Another third began a supervised aerobic exercise program, consisting of about 40 minutes of walking or jogging on a treadmill at a brisk pace three times a week.
The final third started supervised upper- and lower-body weight training three times per week.
Each woman, whether she exercised or not, stayed on the 800-calorie daily diet until she had lost 25 pounds. At that point, she continued to follow the exercise instructions and transitioned for a month to a customized, supervised diet designed to keep her in energy balance, or at a level intended to make her neither gain nor lose weight. The scientists wished to focus more on movement patterns than eating habits.

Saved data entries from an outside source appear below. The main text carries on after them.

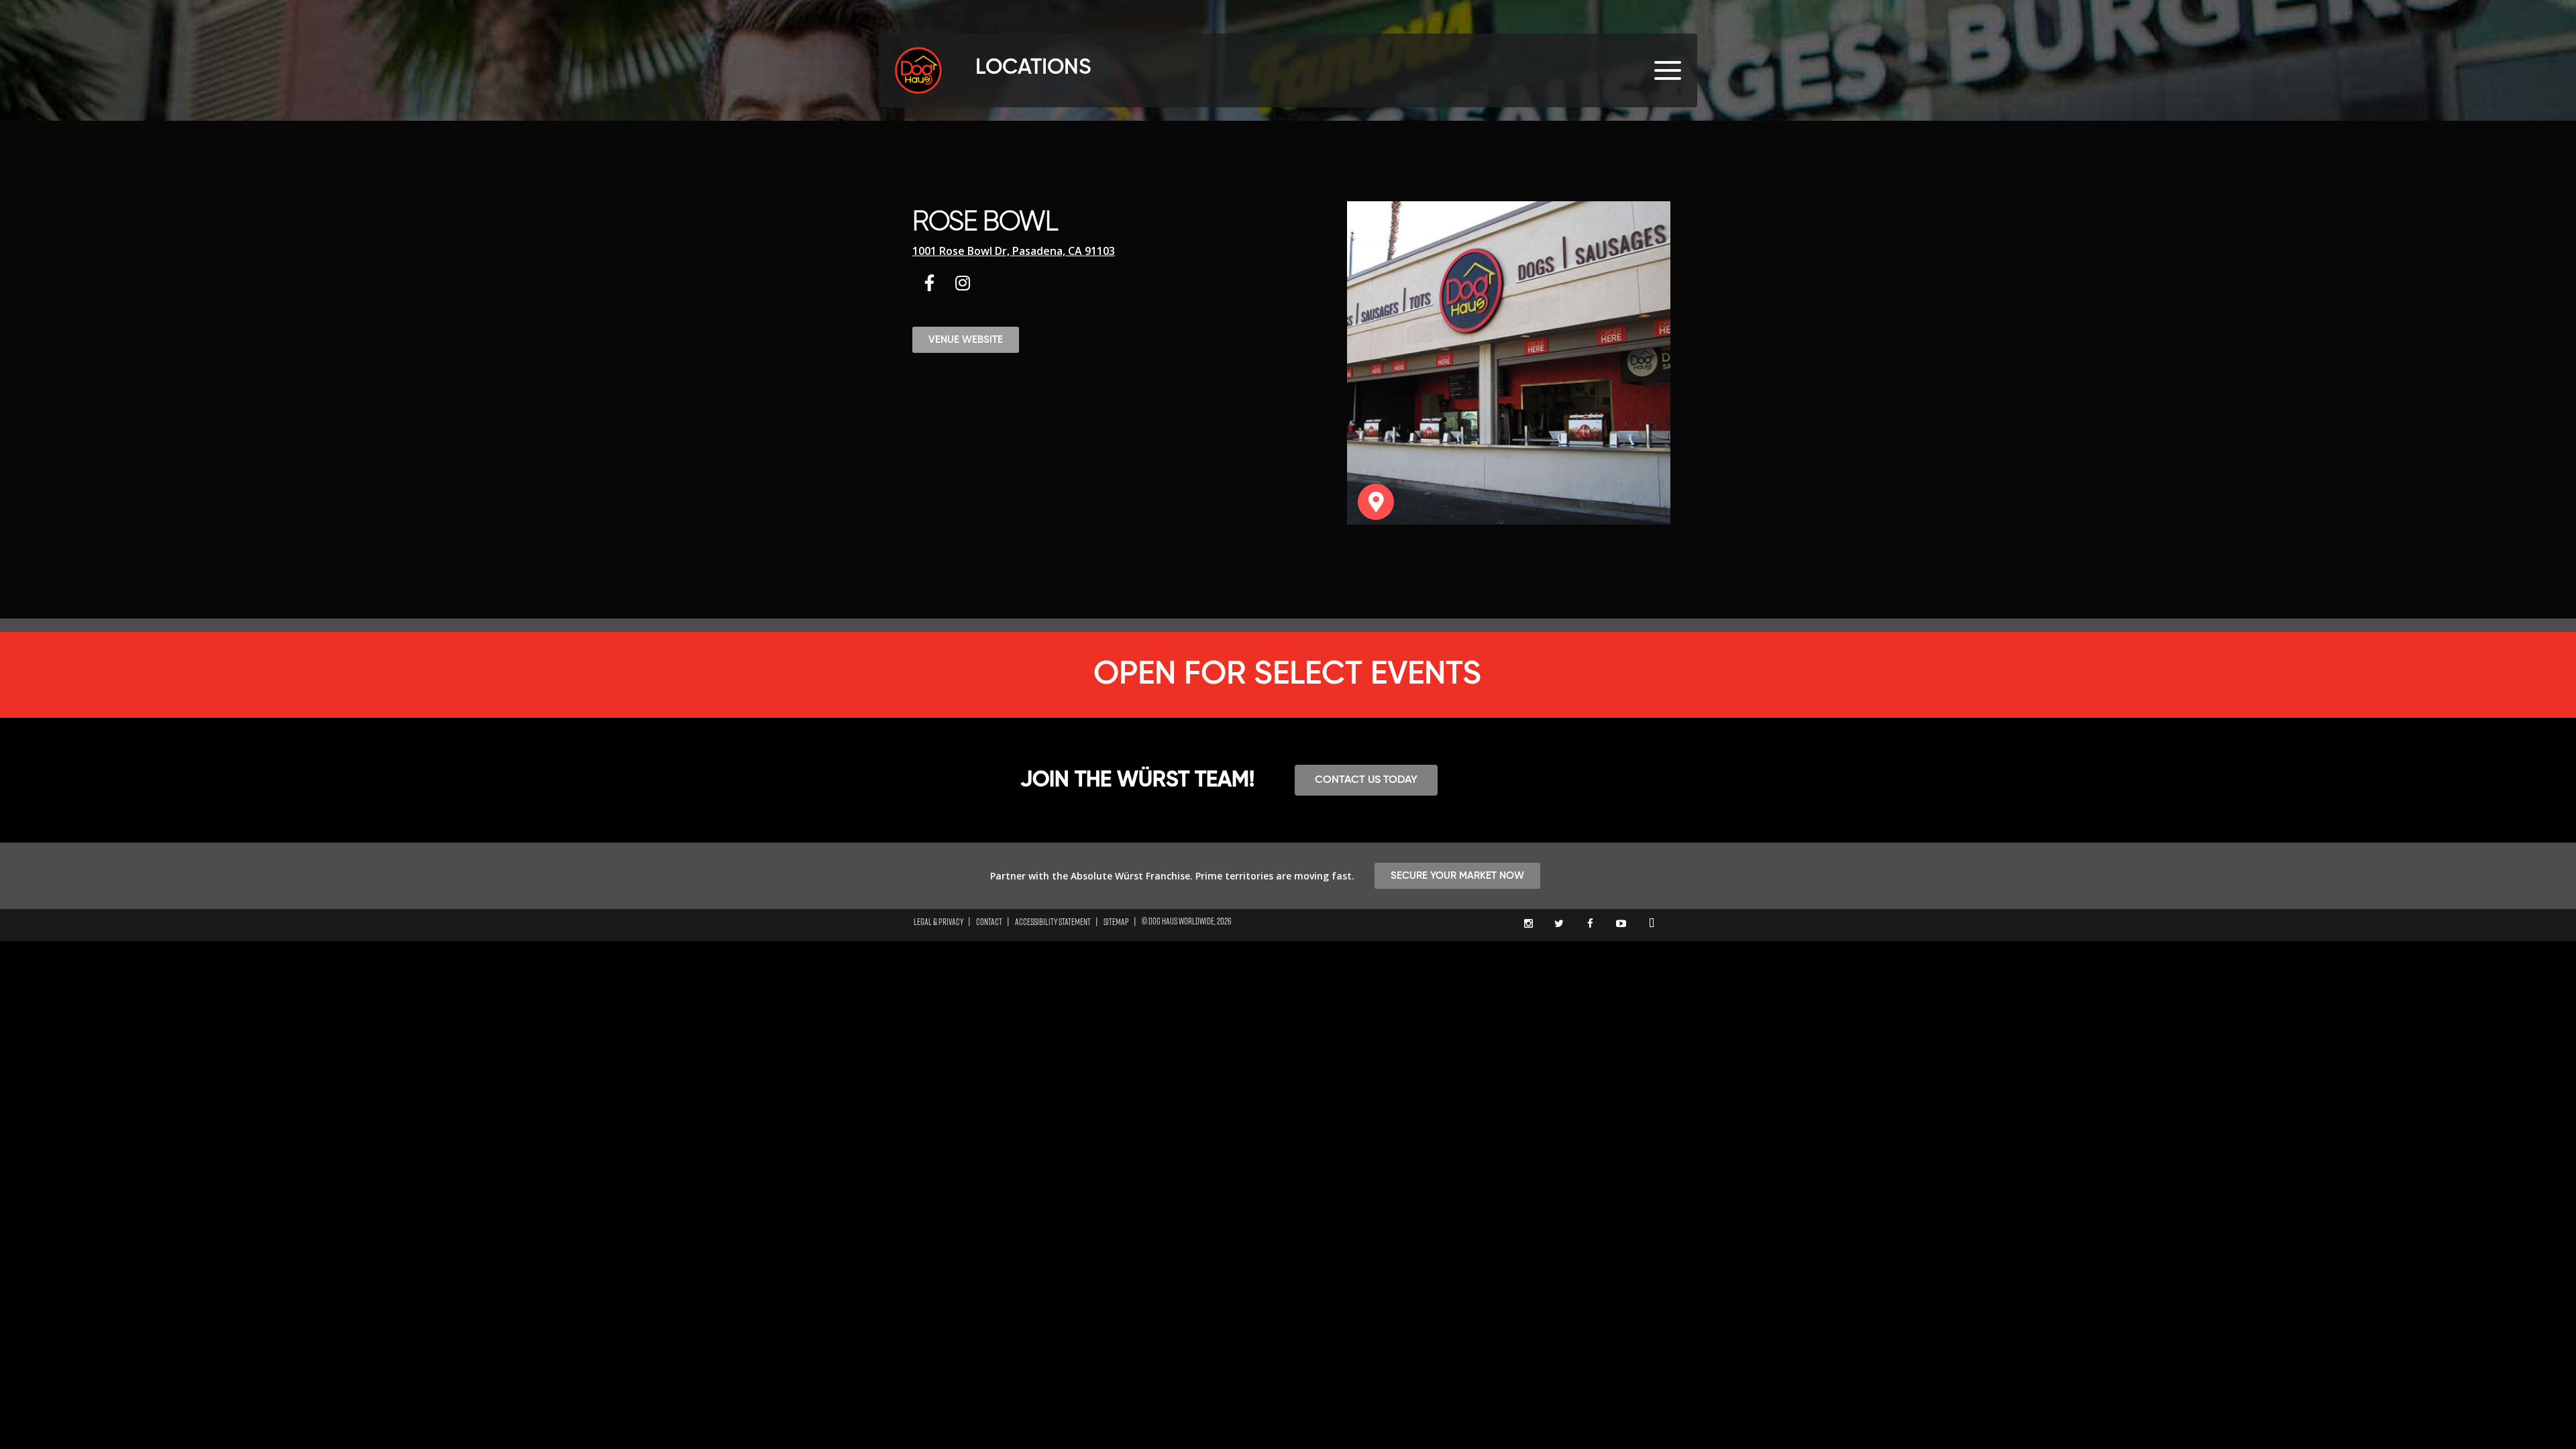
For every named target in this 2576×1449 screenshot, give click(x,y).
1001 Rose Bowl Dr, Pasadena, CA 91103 (1013, 251)
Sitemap (1116, 921)
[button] (965, 340)
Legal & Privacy (938, 921)
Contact (989, 921)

What they found was that the women who did not exercise generally did not move much either. They spent fewer minutes each day in motion than they had before their weight loss. Their levels of N.E.A.T. fell significantly. Their resting metabolic rates also declined, since they weighed less. Over all they were burning considerably fewer calories each day than before they had shed the 25 pounds.
Meanwhile, the women who exercised had a drop-off in their resting metabolic rates after losing the weight, as expected, but much less of a slump in their everyday movements. Their levels of N.E.A.T. — the calories they burned in activities apart from exercise — declined only slightly for the exercising volunteers as a group, and some women increased how much they moved. They walked, stood, took the stairs and fidgeted more than they had before their weight loss.
This increase in N.E.A.T. was most common among the women who weight trained. Those who lifted weights also, interestingly, tended to have better walking economy; movement felt easier for them than it did before the weight loss. At the same time, many of the women who did not exercise showed worse movement economy, even though they now weighed less.
Over all, the data suggest that exercise — and, in particular, weight training — after weight loss prompts people to move more throughout the day, said Gary R. Hunter, a distinguished professor in the department of human studies at the University of Alabama at Birmingham and lead author of the study. As a result, they burn more calories and, with some discipline about food intake, should stave off weight regain.
This study, though, was relatively short-term and narrow, using only female volunteers and following them for only a month. Whether the results would be similar over a longer period, for men, or for those who begin exercising only after they have lost weight remains to be determined, Dr. Hunter said.
But even so, “It seems clear that exercise is very important if you wish to keep the weight off,” he said.